= John Danvers (died 1594) =

English politician

Sir John Danvers (1540 – 19 December 1594) of Dauntsey, Wiltshire and Cirencester, Gloucestershire, was an English politician.

He was the eldest son of Sylvester Danvers (d. 1551) of Dauntsey, by his first wife Elizabeth, daughter of John Mordaunt, 1st Baron Mordaunt. He inherited a substantial estate in Wiltshire, Gloucestershire and Oxfordshire as a minor. His wardship was acquired by Sir John Gates and then sold to his uncle Sir Anthony Hungerford. Through his marriage, he obtained Danby Castle and large estates in Yorkshire. He was knighted in 1574.

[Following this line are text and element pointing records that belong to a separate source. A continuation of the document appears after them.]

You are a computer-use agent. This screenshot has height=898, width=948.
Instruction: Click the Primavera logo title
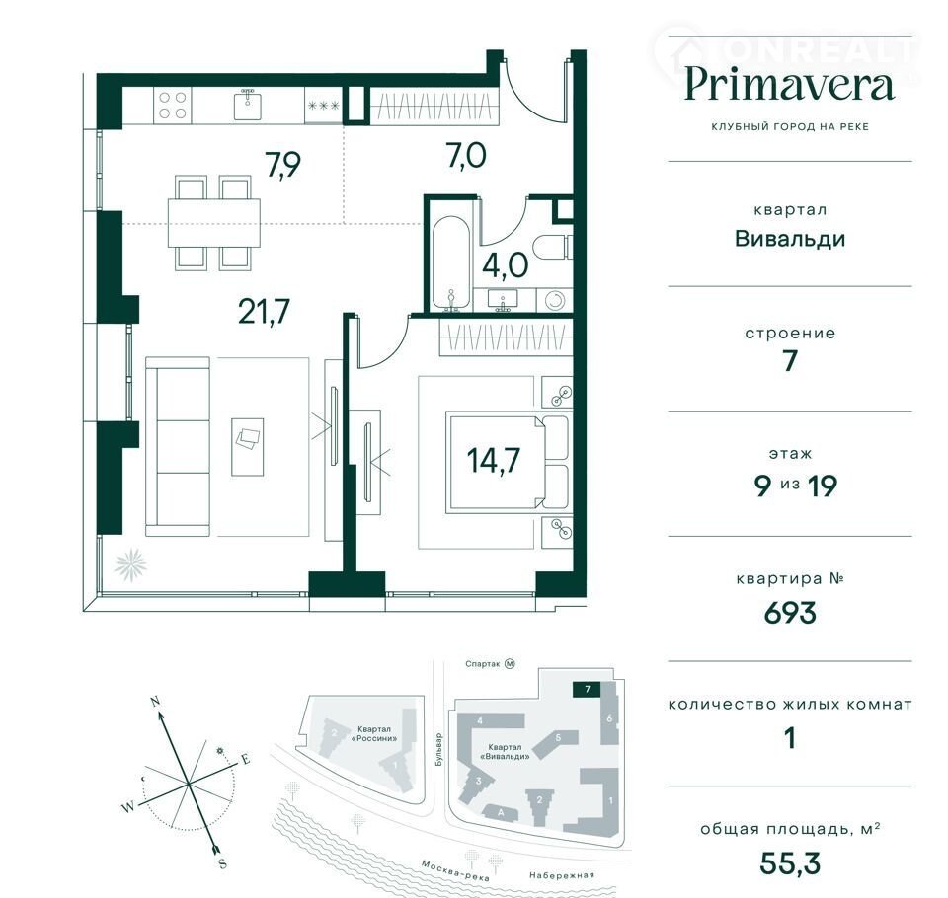tap(790, 87)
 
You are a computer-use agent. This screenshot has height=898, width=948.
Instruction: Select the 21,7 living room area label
tap(265, 312)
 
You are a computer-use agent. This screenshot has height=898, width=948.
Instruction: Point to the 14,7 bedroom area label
tap(494, 461)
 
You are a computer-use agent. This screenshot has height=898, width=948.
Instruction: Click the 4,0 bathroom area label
tap(506, 265)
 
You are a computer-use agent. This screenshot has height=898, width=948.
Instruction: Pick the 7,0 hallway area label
tap(466, 156)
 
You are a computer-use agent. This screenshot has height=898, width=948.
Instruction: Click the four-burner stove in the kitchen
tap(172, 106)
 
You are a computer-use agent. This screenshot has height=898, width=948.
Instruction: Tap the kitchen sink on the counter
tap(247, 105)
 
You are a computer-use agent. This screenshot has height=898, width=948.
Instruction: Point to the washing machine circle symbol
tap(554, 300)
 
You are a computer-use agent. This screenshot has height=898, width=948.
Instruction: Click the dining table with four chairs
tap(214, 222)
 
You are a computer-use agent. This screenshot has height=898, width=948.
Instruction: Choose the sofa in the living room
tap(178, 446)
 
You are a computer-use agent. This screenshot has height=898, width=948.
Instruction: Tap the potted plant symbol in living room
tap(130, 565)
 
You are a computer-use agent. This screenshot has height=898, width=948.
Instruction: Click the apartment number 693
tap(790, 613)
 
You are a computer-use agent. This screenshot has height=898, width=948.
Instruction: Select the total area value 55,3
tap(790, 863)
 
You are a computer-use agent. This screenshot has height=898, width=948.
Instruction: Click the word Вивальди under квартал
tap(790, 239)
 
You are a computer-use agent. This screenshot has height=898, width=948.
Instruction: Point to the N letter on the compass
tap(155, 702)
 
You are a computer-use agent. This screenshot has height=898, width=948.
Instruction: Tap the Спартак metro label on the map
tap(483, 664)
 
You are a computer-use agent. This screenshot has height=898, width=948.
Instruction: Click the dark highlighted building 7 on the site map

He served as a Justice of the Peace (JP) for Wiltshire from around 1573 and High Sheriff of Wiltshire for 1574–75, 1585–86 and 1593. He was also a JP for Gloucestershire from around 1583, and High Sheriff of Gloucestershire for 1593–94. He was a member of the Council in the Marches of Wales from 1594.

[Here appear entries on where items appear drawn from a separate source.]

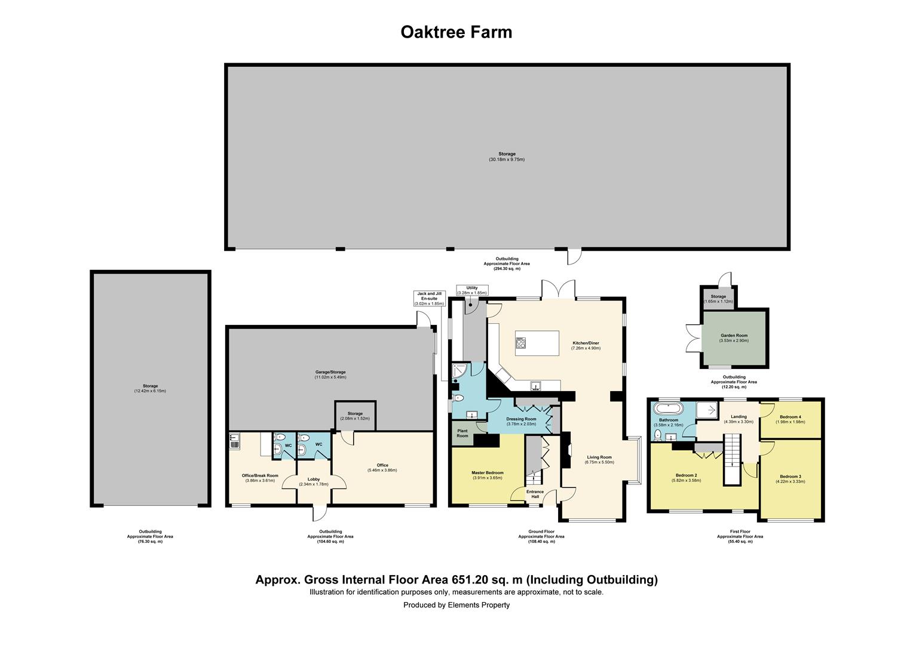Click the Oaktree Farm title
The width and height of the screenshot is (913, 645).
[456, 32]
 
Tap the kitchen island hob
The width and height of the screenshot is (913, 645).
[520, 343]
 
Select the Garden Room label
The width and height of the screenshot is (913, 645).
[734, 336]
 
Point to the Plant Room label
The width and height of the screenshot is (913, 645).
[462, 433]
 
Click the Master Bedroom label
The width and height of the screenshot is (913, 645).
[488, 472]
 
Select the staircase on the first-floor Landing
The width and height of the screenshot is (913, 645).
[731, 459]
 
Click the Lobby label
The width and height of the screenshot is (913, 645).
[314, 479]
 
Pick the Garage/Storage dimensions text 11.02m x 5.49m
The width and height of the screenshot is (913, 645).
[330, 377]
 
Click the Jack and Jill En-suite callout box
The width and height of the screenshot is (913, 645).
[430, 299]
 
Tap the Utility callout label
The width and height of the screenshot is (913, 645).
[472, 288]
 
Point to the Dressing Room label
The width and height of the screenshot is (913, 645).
[521, 419]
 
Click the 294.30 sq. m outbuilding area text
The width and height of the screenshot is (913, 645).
[507, 269]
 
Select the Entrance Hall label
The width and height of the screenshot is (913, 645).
[535, 494]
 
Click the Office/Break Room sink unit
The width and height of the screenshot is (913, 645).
[234, 441]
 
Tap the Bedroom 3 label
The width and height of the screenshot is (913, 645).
[790, 477]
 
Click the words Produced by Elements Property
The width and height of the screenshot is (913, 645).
[456, 605]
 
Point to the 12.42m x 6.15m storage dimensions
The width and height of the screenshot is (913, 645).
[150, 391]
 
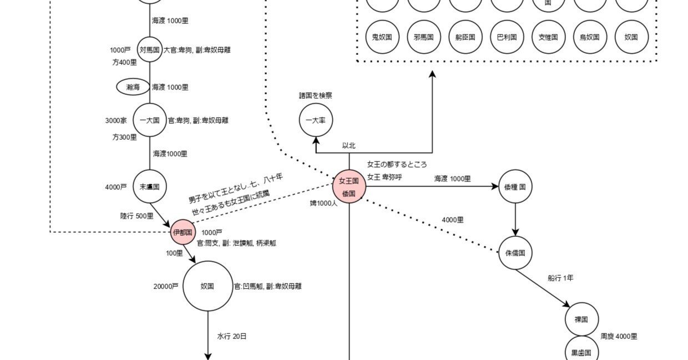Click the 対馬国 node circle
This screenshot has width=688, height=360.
tap(150, 50)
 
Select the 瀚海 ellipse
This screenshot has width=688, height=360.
tap(133, 87)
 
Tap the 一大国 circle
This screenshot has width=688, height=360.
tap(150, 120)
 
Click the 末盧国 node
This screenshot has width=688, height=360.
tap(150, 187)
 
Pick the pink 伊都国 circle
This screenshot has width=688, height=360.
tap(183, 232)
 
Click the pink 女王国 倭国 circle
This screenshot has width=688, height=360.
tap(349, 187)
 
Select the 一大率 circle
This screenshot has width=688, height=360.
tap(316, 120)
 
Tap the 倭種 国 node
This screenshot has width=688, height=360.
tap(515, 187)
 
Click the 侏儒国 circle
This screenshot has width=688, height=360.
tap(515, 253)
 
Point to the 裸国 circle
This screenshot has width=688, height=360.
tap(581, 320)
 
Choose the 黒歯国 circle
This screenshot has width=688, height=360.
tap(581, 351)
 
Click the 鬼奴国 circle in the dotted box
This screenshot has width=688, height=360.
tap(382, 37)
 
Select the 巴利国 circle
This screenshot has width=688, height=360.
tap(507, 37)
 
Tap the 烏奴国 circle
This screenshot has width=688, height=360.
tap(590, 37)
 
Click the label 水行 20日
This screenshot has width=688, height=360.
tap(232, 336)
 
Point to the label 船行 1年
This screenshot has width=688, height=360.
tap(560, 278)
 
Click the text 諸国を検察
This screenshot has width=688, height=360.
tap(316, 95)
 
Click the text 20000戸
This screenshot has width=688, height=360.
tap(166, 287)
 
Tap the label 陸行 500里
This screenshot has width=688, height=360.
tap(136, 216)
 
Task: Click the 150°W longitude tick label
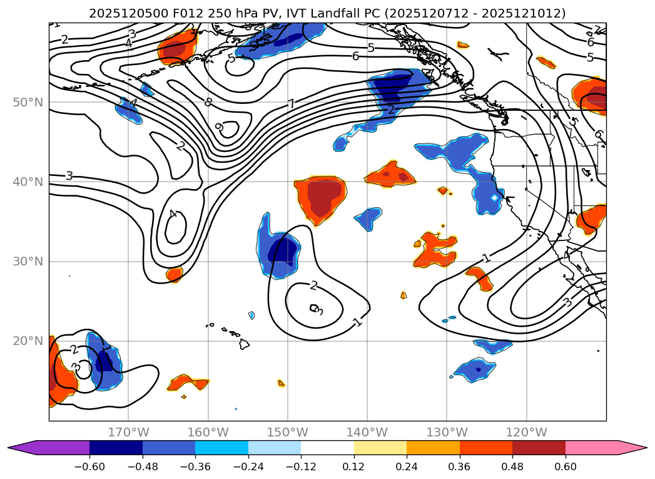pyautogui.click(x=288, y=432)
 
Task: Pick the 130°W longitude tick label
pyautogui.click(x=447, y=432)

He was a Member (MP) of the Parliament of England for Wiltshire in 1571 and for Malmesbury in 1572. His acquisition of the borough of Cirencester meant that he also controlled that seat, for which his son Charles sat in the 1580s. His own failure to sit in the later Elizabethan parliaments, while he remained active in local affairs, may have been due to his religious views having been inclined towards Catholicism.

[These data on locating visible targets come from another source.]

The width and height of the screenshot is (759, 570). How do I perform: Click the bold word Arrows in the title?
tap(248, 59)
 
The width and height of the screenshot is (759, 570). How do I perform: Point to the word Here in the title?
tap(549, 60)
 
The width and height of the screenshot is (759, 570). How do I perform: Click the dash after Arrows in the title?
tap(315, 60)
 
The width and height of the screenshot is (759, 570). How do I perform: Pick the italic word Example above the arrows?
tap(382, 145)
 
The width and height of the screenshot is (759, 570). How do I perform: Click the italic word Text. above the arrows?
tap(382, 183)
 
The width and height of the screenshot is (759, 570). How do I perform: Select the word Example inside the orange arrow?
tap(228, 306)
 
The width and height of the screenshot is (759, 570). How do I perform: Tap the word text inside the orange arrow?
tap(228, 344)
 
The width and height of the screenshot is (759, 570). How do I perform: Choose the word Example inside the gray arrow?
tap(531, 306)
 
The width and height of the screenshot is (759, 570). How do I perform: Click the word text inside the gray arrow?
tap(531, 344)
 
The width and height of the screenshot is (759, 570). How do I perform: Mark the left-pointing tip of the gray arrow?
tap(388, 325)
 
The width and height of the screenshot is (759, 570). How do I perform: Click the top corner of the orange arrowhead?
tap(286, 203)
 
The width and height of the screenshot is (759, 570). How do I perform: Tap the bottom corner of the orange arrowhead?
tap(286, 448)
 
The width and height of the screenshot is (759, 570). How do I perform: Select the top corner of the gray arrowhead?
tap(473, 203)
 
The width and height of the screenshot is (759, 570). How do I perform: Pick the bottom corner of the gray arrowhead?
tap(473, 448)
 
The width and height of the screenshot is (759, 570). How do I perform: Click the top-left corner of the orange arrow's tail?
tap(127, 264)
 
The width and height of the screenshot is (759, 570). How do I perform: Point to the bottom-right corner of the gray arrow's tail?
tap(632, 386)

He died in 1594 and was buried in Dauntsey church.

==Family==
He married Elizabeth, the daughter and co-heiress of John Nevill, 4th Baron Latimer, with whom he had a large family. There were three sons and six daughters living at the time of his Inquisition post mortem in 1595:
- Charles was executed for treason in 1601.
- Henry was created Earl of Danby.
- John was a signatory of Charles I's death warrant.
- Anne married Sir Arthur Porter of Llanthony, Gloucester
- Lucy married Sir Henry Baynton of Bromham, Wiltshire.
- Eleanor (d. 1601) married Thomas Walmesley of Dunkenhalgh, Lancashire.
- Elizabeth (d. 1611/12) married Edward Hoby of Bisham Abbey, Berkshire as his second wife.
- Katherine married Sir Richard Gargrave of Nostell Priory, Yorkshire
- Dorothy married Sir Peter Osborne of Chicksands Priory, Bedfordshire.